Monday, February 13, 2012

Nigerians living in poverty rise to nearly 61%

Note: The NBS report shows increasing wealth inequality throughout the country, but especially in the Niger Delta States.  In the South-South the GINI coefficient moved from 0.3849 in 2004 to 0.434 in 2010; in the South-East it moved from 0.376 to 0.4442.  Overall national change in inequality during the period was 4.1% but in the SS it was 12.8% and in the SE 18.1%.  This suggests that the wealthier oil producing states of the Niger Delta are expanding the gap between "haves" and "have nots."

13 February 2012

Poverty has risen in Nigeria, with almost 100 million people living on less than a $1 (£0.63) a day, despite economic growth, statistics have shown.

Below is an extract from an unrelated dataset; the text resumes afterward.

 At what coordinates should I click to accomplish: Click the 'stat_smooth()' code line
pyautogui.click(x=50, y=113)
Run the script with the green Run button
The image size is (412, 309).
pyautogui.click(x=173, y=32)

The National Bureau of Statistics said 60.9% of Nigerians in 2010 were living in "absolute poverty" - this figure had risen from 54.7% in 2004.

The bureau predicted this rising trend was likely to continue.

Nigeria is Africa's biggest oil producer but the sector has been tainted by accusations of corruption.

According to the report, absolute poverty is measured by the number of people who can afford only the bare essentials of shelter, food and clothing.

North-south divide

The NBS, a government agency, said there was a paradox at the heart of Nigeria as the economy was going from strength to strength, mainly because of oil production - yet Nigerians were getting poorer.

"Despite the fact that the Nigerian economy is growing, the proportion of Nigerians living in poverty is increasing every year, although it declined between 1985 and 1992, and between 1996 and 2004," head of the NBS bureau Yemi Kale said.